# Instructions for the task:
Your answer should consist of each line below that contains the string "computer".

# Task material:
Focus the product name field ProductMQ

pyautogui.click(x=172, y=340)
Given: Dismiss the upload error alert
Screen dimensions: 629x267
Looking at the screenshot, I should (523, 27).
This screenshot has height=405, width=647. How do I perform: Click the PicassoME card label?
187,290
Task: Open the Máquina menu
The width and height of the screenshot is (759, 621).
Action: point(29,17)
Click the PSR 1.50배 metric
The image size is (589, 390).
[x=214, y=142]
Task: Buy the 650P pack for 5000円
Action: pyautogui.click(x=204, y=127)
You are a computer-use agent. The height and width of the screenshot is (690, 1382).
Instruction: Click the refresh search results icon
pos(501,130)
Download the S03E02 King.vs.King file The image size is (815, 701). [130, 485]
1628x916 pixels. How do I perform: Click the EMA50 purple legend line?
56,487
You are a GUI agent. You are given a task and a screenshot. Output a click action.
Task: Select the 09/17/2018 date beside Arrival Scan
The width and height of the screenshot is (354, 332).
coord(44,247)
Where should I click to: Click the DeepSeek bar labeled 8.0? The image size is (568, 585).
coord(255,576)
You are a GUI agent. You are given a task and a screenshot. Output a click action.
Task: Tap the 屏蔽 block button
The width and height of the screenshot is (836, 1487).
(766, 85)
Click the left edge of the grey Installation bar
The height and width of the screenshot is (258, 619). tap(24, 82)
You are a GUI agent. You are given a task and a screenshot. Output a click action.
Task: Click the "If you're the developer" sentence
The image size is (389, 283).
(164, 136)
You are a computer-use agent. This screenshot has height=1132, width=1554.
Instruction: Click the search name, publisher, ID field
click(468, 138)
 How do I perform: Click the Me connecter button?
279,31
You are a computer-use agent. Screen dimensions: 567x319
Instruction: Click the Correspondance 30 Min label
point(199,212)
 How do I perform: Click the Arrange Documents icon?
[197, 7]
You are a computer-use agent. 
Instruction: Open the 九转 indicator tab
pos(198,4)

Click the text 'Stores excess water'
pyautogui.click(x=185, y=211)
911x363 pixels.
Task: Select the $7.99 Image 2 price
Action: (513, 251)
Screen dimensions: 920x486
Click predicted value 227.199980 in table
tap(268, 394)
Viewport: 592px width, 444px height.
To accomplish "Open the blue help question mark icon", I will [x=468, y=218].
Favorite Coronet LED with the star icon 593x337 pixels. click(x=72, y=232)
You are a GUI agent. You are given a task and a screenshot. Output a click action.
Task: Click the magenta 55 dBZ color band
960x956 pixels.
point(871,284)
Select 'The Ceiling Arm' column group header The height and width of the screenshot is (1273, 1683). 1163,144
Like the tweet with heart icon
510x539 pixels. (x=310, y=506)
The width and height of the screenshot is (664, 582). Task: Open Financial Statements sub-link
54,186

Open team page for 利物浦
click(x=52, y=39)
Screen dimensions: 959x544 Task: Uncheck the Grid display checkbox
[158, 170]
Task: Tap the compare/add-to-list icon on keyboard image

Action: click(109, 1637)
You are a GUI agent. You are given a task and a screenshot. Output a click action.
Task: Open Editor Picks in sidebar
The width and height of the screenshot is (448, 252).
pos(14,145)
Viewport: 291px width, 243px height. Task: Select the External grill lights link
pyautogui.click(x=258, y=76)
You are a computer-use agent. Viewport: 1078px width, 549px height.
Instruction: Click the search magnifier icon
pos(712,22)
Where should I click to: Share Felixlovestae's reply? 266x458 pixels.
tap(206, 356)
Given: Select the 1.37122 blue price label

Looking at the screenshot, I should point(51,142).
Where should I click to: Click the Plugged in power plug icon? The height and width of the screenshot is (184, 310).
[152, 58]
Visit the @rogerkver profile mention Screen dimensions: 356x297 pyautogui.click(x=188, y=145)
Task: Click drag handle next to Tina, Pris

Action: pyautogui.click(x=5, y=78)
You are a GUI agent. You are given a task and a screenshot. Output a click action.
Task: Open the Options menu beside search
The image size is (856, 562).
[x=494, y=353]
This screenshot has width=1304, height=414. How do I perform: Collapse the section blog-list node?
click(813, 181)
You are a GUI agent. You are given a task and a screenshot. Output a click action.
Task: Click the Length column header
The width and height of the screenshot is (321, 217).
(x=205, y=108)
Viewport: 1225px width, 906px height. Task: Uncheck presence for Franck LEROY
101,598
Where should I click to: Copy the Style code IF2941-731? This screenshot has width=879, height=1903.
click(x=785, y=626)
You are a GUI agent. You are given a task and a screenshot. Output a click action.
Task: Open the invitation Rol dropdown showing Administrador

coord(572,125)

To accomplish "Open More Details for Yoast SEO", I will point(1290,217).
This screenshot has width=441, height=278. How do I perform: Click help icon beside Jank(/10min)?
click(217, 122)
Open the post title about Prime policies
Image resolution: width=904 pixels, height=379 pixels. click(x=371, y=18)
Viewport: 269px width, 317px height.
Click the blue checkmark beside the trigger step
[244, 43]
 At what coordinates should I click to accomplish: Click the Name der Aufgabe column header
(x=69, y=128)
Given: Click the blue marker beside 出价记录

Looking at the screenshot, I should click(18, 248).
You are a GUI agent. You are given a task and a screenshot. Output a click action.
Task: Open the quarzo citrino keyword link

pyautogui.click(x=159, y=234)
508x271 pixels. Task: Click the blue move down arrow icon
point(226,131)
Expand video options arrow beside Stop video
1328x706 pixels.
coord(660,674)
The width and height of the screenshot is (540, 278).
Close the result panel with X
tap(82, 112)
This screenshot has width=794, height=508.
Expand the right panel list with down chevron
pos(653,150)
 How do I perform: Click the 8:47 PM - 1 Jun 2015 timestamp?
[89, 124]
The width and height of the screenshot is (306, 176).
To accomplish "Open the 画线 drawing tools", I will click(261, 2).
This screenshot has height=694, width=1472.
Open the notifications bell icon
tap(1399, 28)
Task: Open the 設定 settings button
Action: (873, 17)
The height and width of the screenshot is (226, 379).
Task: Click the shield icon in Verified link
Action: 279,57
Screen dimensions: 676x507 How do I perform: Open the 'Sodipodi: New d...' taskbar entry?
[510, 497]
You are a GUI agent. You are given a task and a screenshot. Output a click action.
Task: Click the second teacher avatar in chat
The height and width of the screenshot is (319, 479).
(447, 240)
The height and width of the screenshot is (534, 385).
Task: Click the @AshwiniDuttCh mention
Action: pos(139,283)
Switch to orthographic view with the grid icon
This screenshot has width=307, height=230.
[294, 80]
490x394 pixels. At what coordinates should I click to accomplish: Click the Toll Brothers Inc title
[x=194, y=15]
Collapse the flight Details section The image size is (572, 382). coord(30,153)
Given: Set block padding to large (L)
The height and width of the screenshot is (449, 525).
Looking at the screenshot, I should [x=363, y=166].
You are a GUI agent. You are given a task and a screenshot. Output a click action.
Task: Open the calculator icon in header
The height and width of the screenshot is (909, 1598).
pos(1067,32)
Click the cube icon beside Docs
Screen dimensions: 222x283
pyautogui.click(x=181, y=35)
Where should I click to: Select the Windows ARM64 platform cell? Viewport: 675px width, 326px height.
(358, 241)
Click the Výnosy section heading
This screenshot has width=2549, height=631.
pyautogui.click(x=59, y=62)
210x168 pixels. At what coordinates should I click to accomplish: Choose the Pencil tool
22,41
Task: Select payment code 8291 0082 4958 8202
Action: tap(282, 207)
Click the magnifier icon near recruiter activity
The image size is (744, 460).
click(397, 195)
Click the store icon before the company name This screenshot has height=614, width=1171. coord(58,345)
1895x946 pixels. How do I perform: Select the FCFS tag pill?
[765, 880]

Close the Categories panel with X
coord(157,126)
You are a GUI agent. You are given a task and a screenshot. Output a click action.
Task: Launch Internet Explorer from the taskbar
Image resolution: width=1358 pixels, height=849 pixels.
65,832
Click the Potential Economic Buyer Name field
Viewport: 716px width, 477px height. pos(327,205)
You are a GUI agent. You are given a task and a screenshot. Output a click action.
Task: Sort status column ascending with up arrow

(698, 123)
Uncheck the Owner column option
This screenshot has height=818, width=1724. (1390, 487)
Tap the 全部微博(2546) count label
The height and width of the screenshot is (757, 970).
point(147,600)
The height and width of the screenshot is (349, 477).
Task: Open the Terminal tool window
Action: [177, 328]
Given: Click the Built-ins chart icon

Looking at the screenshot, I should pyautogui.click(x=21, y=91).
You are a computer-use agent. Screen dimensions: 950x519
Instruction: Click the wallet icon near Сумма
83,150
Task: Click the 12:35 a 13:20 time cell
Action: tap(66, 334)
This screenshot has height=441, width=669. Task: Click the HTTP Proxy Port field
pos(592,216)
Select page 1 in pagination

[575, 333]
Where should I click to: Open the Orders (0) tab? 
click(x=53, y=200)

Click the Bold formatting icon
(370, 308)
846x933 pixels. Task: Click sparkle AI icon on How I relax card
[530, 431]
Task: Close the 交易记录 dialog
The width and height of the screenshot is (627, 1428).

# Final answer:
You are a computer-use agent. The height and width of the screenshot is (690, 1382).
You are a computer-use agent. This screenshot has height=1132, width=1554.
You are a computer-use agent. Screen dimensions: 567x319
You are a computer-use agent. 
You are a computer-use agent. Viewport: 1078px width, 549px height.
You are a computer-use agent. Screen dimensions: 950x519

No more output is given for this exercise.